Her fellow parishioner, Mr Julian Tan, then shared his experience of starting a neighbourhood group after receiving what he felt was a prompting from the Lord.
Mr Tan said he experienced “the love of the community” as the group journeyed with one another. “We were really brothers and sisters… we actually grew as a ‘family’,” he said.
Fr Terence Pereira: ‘We need to be one.’
In his talk, Fr Cornelius Ching, stressed the importance of hospitality in building communion.
“Very often, when we talk about hospitality, we talk about what we can do,” he said. “Is our hospitality based on things that we do, or does it come from an outpouring of the heart?
Referring to the Gospel story of Mary and Martha, in which Martha was stressed out serving Jesus while Mary sat listening to Him, Fr Cornelius asked, “Who is the more hospitable one?” adding that “we need to look at hospitality with a whole new mindset.”
During the conference, participants also broke up into three groups to discuss various issues.
In the first group, “How to engage the Youth and Young Adults”, Fr Terence shared with participants the importance of recognising the gifts that children and youth have and helping them to develop their gifts.
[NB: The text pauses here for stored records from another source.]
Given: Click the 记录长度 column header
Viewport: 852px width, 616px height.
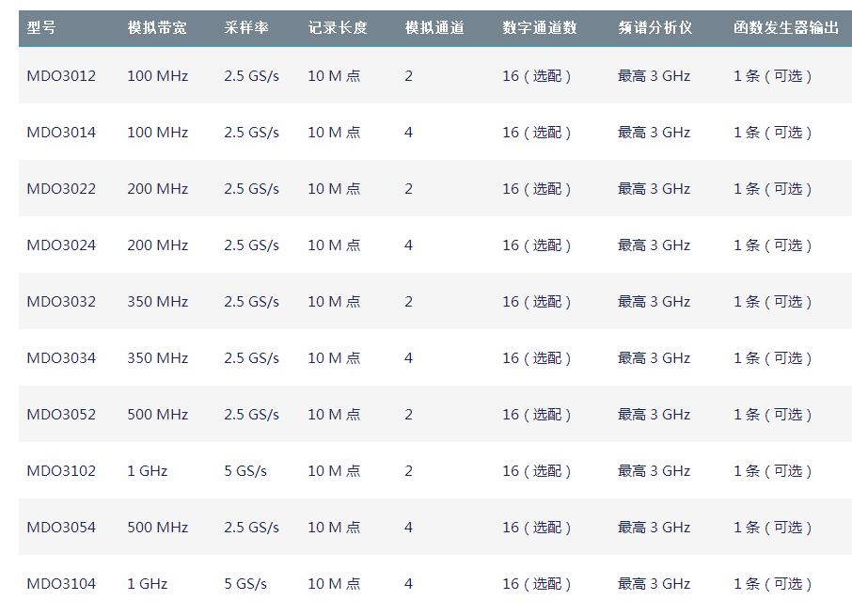Looking at the screenshot, I should click(x=338, y=27).
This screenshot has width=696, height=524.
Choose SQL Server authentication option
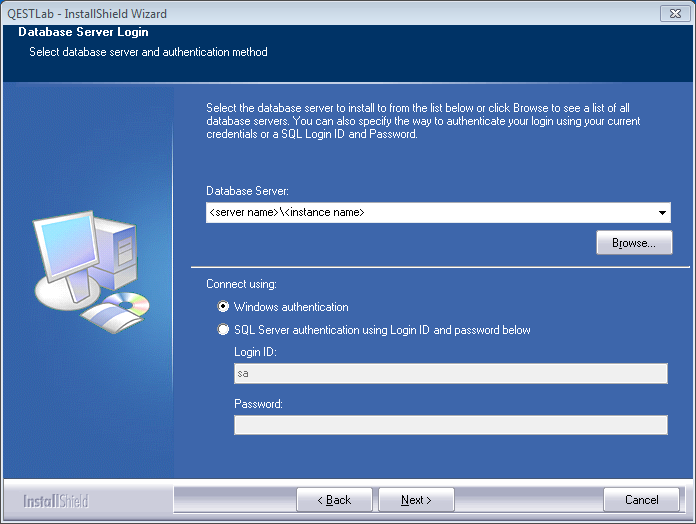(x=223, y=330)
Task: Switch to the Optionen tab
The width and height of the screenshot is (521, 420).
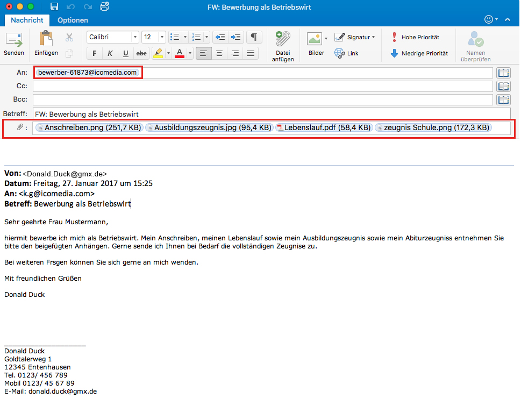Action: coord(73,20)
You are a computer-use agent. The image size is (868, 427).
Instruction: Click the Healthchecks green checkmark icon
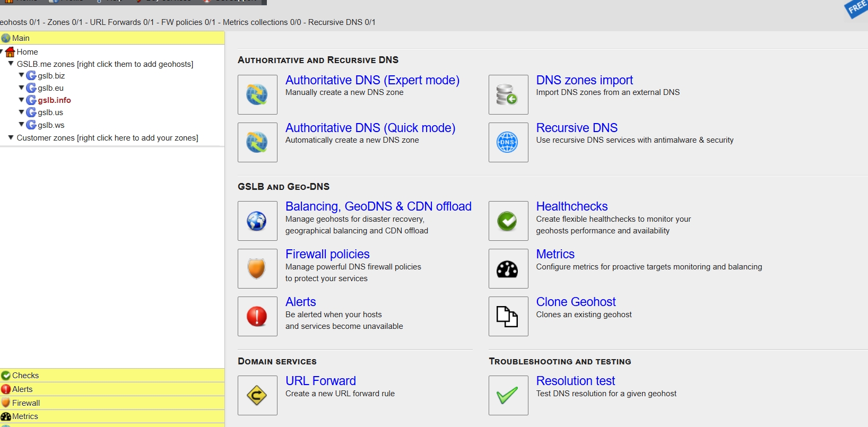508,221
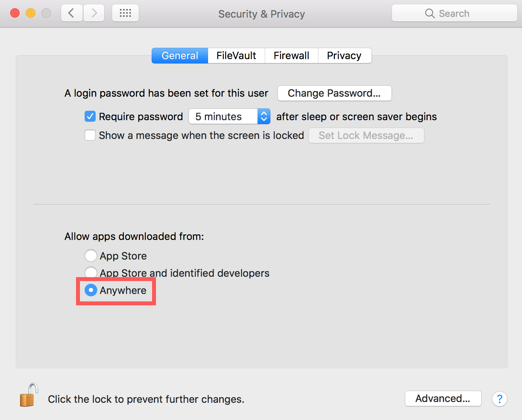This screenshot has width=522, height=420.
Task: Select the App Store radio option
Action: click(x=91, y=256)
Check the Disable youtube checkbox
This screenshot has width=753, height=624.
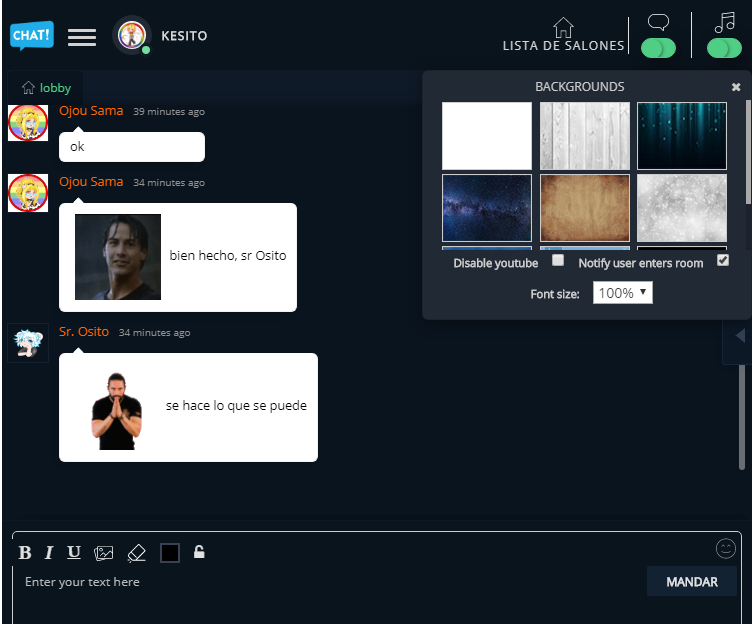[558, 261]
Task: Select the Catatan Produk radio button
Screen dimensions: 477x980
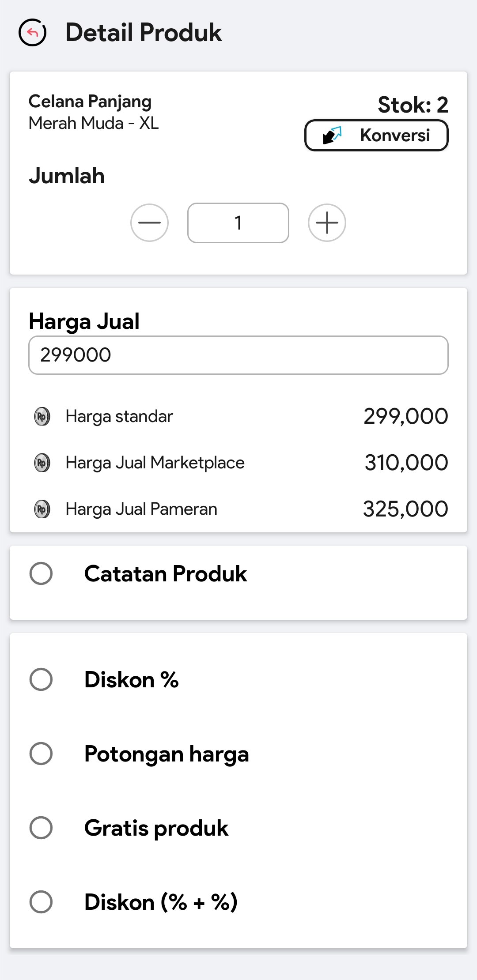Action: [x=41, y=573]
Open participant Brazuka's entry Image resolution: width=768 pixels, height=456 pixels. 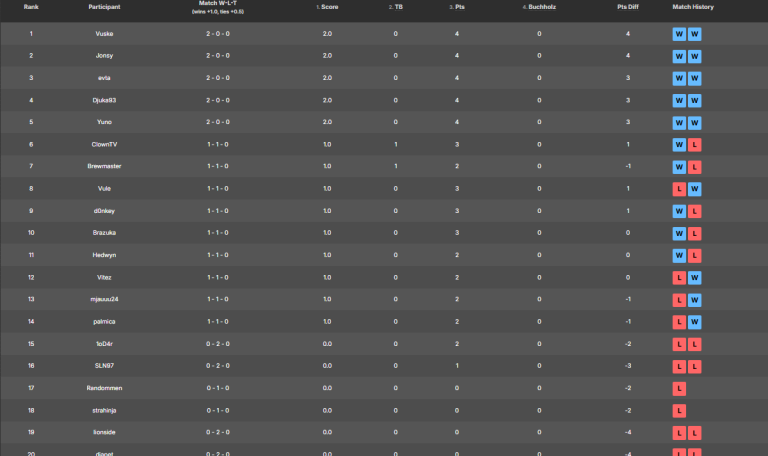point(104,233)
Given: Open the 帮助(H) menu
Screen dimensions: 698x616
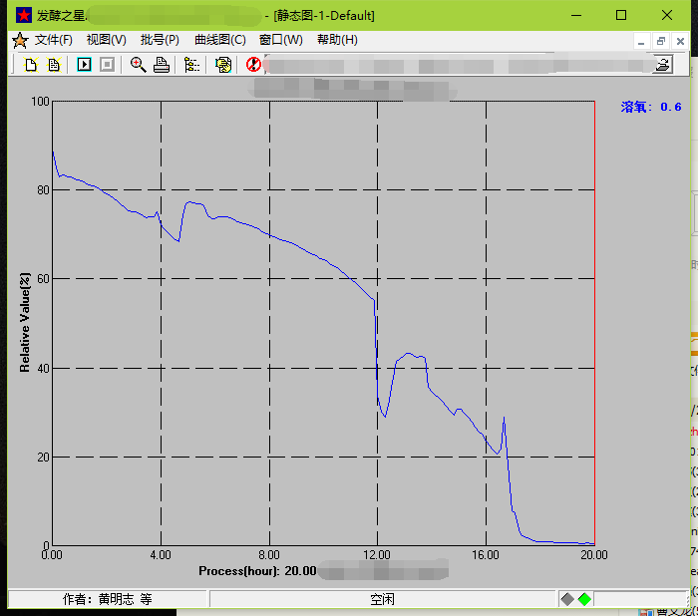Looking at the screenshot, I should pos(337,40).
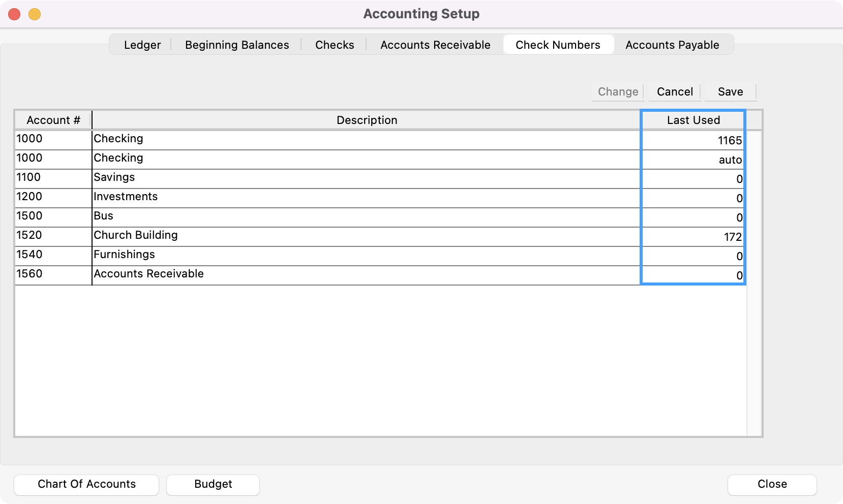Click the 'auto' Last Used cell
843x504 pixels.
[693, 160]
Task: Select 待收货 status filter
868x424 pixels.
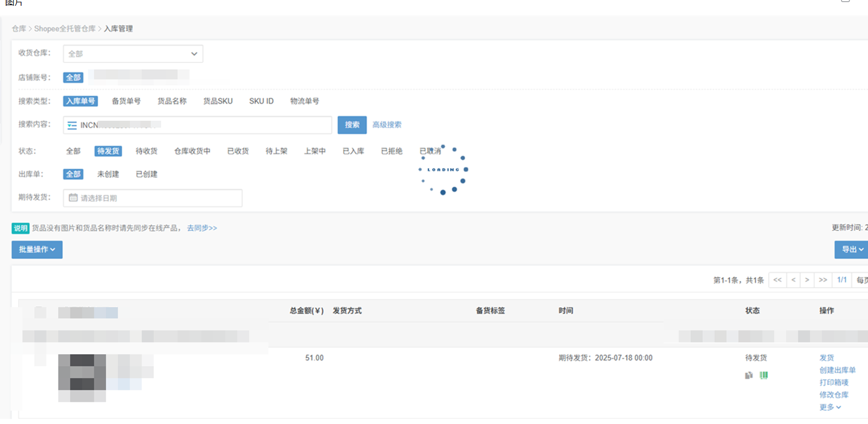Action: pyautogui.click(x=147, y=151)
Fr Jude David also shared how it is necessary to reach out to young people where they are, and not wait for them to come to us.
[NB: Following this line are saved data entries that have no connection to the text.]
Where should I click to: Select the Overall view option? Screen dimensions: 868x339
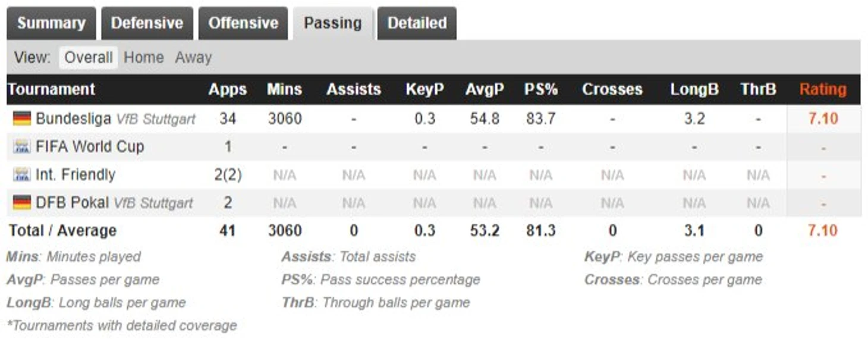coord(88,58)
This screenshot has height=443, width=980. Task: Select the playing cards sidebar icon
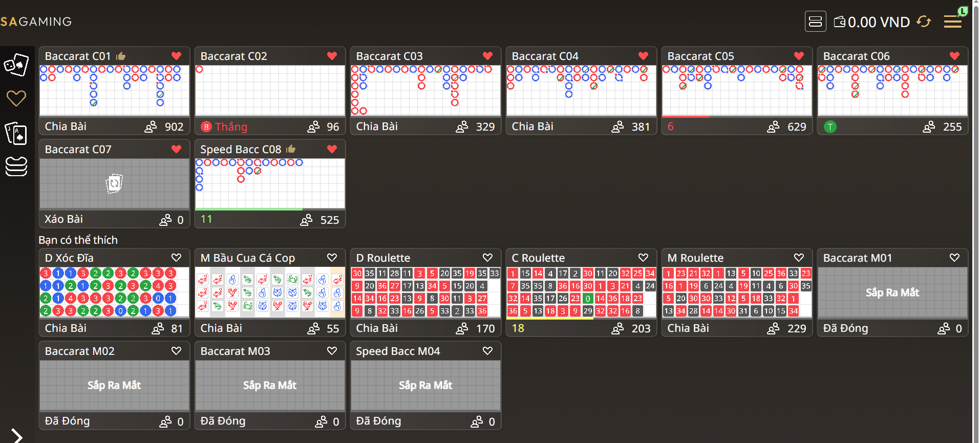pos(16,133)
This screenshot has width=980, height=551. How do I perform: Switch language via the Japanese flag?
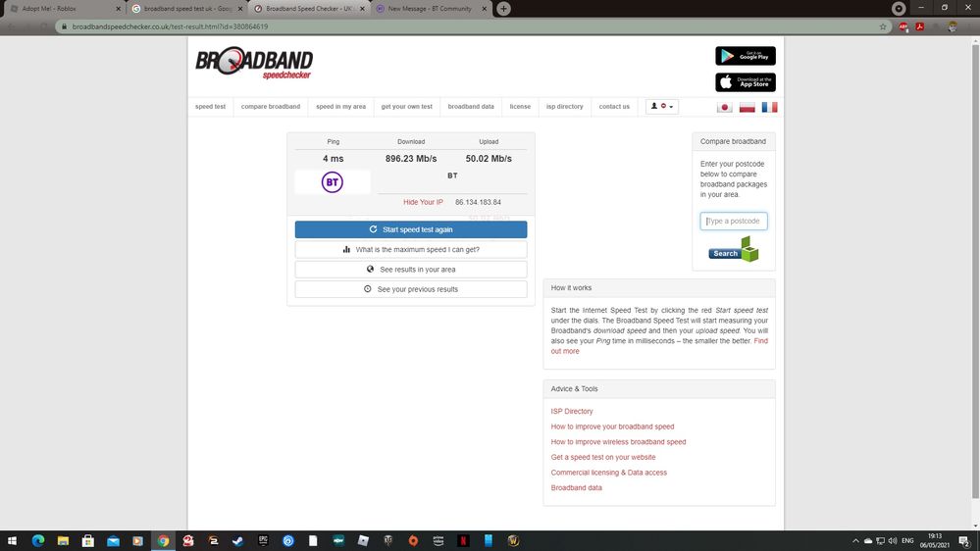725,107
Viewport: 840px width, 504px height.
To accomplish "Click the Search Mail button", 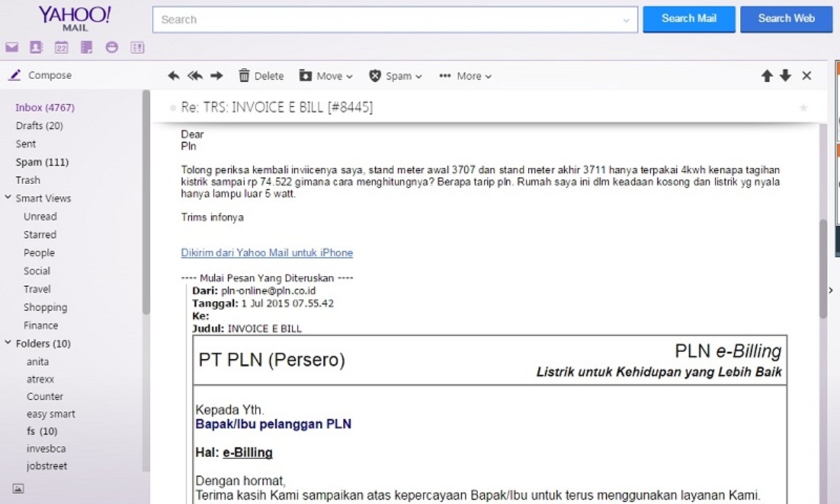I will click(689, 19).
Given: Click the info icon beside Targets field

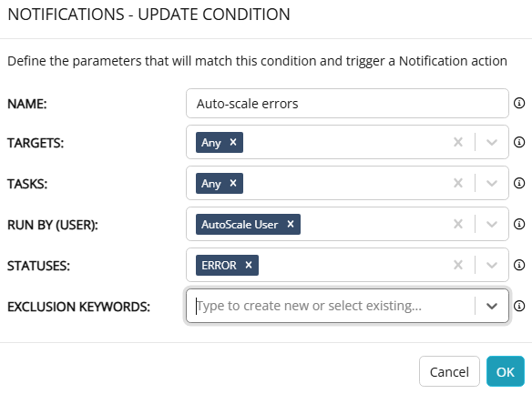Looking at the screenshot, I should pyautogui.click(x=519, y=142).
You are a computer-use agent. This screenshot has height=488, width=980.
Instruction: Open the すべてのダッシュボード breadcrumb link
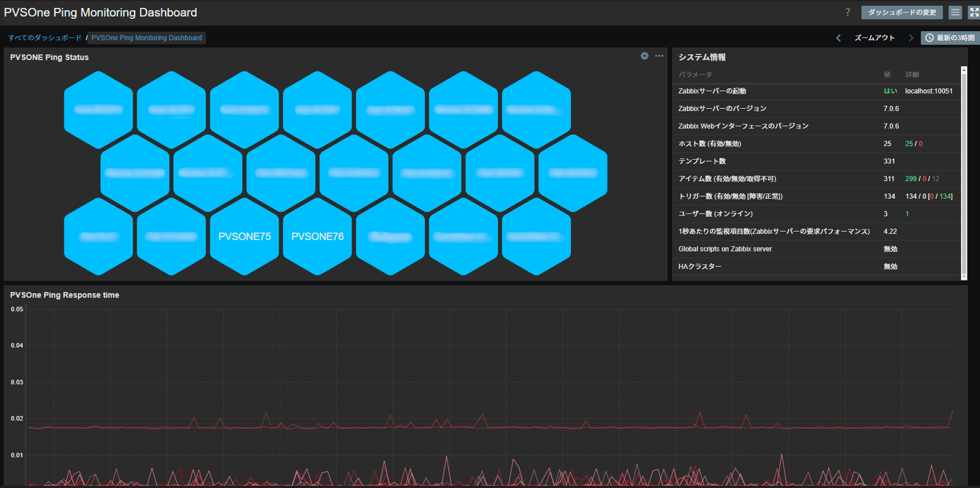click(x=45, y=38)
Fr Erbin Fernandez and the Amplify team from the Catholic Spirituality Centre shared how they moved from a service-based ministry to one that experiences communion through activities.
In the second group, “What Engages People?”, Ms Rofina Tham from ONE noted that vibrant parishes have a high percentage of Catholics who are spiritually committed, participative, and who regard their church as family. Such engaged Catholics are more likely to serve their church and invite their friends to church.
On the other hand, those who are not engaged may attend church regularly though their connection to the community is more social than emotional. The disengaged, however, may come to church only once or twice a year.
Ms Tham suggested that those who are not engaged are the best potential group to reach out to to help them get more engaged with the parish. For the disengaged, it is important to support them pastorally.
The third group, a workshop on “The power of sharing your faith story”, was led by a team from the Institute for World Evangelisation (ICPE).
The team highlighted that it is the duty of every Christian to evangelise. Participants learnt that many Catholics do not talk about their faith or give explicit witness. In order to do this, one must have a living and intimate relationship with Jesus, participants learnt.
The conference saw the launch of the Jesus4everyone campaign which aims to help Catholics become aware of the need to evangelise. Participants were also given car decals with the logo and special lanyards which they can give to their friends.
Mr Xavier Woon, from the Church of Our Lady of Perpetual Succour, said he feels the Church is finally recognising the situation regarding youth, young adults and parents in the parishes, “and with that recognition they are going to do something about it”.
Ms Vanessa Lim, 25, said the conference taught her “to appreciate and embrace everyone’s differences in our parish, so that we can go beyond just coexistence, and truly become brothers and sisters in Christ”.
“I find that especially useful in the various ministries that I serve in,” said Ms Lim, who is president of the young adults ministry at the Church of the Holy Cross.